If you don’t notice any difference in your symptoms after taking the supplements for three to six months, you probably will not get any relief and should discontinue use. Some people may get some relief by using the supplements, but they may still have to take their other medications for full relief.

Glucosamine and chondroitin sulfate cannot cure OA, and they are not a replacement for an all-around treatment regimen that includes other medications your doctor may subscribe, regular exercise and lifestyle modification.

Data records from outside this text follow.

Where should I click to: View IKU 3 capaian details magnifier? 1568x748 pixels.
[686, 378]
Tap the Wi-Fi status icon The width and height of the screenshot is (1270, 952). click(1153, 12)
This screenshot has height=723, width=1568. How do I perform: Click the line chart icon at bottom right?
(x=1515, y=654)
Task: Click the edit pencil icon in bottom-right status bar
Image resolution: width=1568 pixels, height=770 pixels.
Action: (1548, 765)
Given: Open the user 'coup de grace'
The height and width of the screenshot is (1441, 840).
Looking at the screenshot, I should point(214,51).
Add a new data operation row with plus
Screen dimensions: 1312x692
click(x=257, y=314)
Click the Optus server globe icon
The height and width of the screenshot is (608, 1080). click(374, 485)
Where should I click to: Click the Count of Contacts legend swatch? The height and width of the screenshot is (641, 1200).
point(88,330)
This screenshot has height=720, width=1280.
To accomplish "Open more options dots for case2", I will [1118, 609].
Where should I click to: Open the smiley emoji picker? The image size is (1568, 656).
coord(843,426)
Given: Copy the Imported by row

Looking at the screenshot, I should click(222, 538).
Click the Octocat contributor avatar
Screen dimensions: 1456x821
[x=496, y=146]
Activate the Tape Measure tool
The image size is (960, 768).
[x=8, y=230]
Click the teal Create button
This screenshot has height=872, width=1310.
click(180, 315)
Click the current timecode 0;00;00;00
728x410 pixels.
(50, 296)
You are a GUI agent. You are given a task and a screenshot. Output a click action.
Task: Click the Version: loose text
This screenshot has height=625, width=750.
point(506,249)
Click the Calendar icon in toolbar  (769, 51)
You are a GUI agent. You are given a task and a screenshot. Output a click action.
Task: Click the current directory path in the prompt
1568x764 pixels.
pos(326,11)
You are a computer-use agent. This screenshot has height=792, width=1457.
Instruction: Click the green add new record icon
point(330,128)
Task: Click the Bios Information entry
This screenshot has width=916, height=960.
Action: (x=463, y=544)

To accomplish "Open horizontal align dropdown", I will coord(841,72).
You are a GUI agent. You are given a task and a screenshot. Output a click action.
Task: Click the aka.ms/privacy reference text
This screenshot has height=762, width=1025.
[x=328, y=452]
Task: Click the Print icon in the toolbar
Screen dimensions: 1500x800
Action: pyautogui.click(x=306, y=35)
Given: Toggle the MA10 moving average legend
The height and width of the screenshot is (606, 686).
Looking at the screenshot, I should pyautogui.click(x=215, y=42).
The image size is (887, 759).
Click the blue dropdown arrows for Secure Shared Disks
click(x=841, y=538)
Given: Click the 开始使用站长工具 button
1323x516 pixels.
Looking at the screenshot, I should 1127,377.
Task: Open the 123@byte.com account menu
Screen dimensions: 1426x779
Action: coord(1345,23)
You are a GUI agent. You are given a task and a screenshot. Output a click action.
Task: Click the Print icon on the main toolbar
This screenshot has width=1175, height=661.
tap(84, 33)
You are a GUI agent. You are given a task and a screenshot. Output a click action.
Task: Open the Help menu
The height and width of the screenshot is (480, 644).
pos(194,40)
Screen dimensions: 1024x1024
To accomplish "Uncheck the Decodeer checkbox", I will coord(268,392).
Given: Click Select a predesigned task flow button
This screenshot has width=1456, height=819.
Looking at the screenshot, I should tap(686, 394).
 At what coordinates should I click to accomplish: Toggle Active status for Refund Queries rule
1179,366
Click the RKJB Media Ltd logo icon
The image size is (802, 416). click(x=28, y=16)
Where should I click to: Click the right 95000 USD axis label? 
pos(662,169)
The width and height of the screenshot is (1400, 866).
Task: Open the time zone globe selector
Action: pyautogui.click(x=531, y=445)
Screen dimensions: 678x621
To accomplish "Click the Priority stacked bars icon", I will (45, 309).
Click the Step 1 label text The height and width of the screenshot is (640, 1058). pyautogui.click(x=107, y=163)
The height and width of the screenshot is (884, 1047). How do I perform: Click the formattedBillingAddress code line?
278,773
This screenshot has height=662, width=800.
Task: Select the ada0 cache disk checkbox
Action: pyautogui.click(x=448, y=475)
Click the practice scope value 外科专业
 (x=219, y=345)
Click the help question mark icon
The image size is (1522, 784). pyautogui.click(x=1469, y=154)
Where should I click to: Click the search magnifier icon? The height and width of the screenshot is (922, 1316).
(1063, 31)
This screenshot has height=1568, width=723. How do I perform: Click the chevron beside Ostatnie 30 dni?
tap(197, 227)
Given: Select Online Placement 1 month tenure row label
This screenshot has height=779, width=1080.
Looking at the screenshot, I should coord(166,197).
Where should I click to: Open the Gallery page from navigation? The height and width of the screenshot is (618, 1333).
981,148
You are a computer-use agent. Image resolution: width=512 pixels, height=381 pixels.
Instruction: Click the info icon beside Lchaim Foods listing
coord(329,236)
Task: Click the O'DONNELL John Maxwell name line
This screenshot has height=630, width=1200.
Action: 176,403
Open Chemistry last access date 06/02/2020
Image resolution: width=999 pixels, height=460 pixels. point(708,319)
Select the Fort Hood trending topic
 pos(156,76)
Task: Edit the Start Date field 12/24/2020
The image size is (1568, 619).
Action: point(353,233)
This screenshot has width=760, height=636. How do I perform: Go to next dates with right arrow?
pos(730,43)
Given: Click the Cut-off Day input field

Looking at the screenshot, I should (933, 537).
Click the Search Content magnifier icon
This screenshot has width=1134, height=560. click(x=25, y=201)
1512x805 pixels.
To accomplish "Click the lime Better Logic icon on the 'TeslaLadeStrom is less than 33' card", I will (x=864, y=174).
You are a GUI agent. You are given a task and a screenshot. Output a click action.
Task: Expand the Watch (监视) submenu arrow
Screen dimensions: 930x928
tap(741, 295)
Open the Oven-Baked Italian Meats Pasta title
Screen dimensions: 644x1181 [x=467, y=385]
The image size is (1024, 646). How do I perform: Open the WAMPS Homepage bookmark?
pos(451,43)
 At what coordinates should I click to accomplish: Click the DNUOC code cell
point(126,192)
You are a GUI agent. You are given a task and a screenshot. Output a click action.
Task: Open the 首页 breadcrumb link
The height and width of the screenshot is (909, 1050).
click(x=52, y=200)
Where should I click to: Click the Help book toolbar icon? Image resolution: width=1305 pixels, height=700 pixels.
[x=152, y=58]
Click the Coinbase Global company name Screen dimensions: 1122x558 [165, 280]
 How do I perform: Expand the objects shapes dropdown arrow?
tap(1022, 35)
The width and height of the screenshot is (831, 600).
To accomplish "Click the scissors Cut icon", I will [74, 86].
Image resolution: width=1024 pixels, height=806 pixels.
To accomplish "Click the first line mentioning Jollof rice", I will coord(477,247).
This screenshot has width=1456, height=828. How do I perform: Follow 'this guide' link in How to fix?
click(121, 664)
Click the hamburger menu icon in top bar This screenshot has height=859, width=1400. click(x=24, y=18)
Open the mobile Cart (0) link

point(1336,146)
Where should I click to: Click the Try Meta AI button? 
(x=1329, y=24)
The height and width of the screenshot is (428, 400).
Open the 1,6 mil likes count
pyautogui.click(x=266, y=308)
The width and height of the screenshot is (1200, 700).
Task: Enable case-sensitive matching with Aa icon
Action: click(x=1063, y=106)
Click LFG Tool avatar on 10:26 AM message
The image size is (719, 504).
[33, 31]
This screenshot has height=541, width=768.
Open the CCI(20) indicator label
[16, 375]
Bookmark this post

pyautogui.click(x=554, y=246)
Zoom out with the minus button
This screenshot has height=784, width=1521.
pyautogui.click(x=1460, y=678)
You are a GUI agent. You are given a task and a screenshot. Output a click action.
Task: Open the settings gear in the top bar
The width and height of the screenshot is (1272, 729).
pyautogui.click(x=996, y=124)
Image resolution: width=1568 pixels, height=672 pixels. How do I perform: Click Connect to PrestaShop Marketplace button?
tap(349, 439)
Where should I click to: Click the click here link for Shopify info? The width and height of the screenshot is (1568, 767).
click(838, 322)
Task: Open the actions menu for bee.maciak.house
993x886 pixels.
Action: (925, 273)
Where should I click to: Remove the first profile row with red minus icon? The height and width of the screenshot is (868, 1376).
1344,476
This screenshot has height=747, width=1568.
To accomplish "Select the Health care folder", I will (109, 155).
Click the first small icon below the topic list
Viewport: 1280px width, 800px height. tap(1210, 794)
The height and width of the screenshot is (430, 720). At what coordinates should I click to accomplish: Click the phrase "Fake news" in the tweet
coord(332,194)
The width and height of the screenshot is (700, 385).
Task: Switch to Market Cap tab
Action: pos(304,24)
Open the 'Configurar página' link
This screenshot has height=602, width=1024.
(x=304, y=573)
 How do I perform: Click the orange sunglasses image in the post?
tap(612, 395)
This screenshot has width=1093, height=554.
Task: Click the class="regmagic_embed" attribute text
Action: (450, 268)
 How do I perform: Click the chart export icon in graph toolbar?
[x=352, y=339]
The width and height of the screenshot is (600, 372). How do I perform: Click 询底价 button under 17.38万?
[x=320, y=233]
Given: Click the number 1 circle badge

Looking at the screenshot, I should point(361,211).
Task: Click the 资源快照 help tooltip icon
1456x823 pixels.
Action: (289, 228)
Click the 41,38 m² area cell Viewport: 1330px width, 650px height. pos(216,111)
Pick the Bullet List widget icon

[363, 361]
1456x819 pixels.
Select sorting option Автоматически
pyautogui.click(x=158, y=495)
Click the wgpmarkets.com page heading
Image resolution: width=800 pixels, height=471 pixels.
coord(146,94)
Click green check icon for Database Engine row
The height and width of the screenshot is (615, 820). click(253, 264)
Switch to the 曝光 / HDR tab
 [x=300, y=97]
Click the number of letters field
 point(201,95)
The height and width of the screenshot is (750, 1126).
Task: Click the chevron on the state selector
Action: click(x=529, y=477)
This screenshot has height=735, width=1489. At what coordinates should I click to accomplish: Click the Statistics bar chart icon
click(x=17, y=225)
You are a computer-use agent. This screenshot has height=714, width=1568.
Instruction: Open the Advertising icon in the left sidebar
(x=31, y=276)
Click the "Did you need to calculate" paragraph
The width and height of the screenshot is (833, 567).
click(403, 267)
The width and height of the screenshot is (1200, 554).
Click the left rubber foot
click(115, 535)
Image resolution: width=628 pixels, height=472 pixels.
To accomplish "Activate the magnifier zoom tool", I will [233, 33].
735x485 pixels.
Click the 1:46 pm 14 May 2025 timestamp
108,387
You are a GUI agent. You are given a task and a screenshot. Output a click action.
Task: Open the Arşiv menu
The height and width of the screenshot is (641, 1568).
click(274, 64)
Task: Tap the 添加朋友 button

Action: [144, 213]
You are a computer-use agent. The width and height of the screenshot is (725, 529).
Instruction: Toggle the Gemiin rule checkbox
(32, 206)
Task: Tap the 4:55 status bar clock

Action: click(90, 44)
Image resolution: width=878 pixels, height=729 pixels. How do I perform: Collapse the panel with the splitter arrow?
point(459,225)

Are There Side Effects From Glucosamine and Chondroitin Sulfate?

The most common side effects of glucosamine and chondroitin sulfate are indigestion and nausea. Diarrhea, constipation, vomiting or heartburn may also occur. Significant adverse events have not been associated with long-term use of glucosamine and chondroitin sulfate. Be sure to talk to your doctor if you notice any unusual or new symptoms while taking glucosamine and/or chondroitin sulfate.

Cautions

Although not enough studies have been done on glucosamine and chondroitin sulfate to know all of the necessary precautions, it is well known that certain people should be careful when considering taking these supplements.

Children and women who are pregnant, breastfeeding or who plan to become pregnant should not take these supplements.

Glucosamine is an amino sugar that may affect sugar metabolism, so people who have diabetes should check their blood sugar levels more often if they take this supplement.

If you are taking chondroitin sulfate and a blood-thinning medication, have your prothrombin time (PT) checked more often. Some supplements may contain components similar to the blood-thinning drug heparin. This combination could increase the risk of bleeding.

If you are allergic to shellfish, talk to your doctor before taking glucosamine. Also, beware that glucosamine and chondroitin sulfate are classified as dietary supplements and, as such, are not strictly regulated by the Food and Drug Administration (FDA). The FDA does monitor labeling but doesn’t authorize or test dietary supplements. This means concentrations of these ingredients in supplements may vary from brand to brand and may not be precise. With all supplements, manufacturers and consumers are responsible to check safety. Talk to your doctor for guidance.

Tips for Taking Glucosamine and Chondroitin Safely

Glucosamine comes in several forms called salts, usually either glucosamine sulfate or glucosamine hydrochloride.

Shark cartilage products contain chondroitin sulfate, but the quality and quantity of chondroitin sulfate in them are inconsistent.

Dietary supplements are not strictly regulated by the FDA, Their quality and content may vary widely. If you decide to take these supplements:

• Choose products sold by large, well-established companies.

• Read the product labels carefully. Make sure the ingredient lists make sense to you. If you have trouble, ask your pharmacist for help.

• Keep in mind that recommended doses should cost about $1 to $3 per day, and most insurance companies do not cover this cost.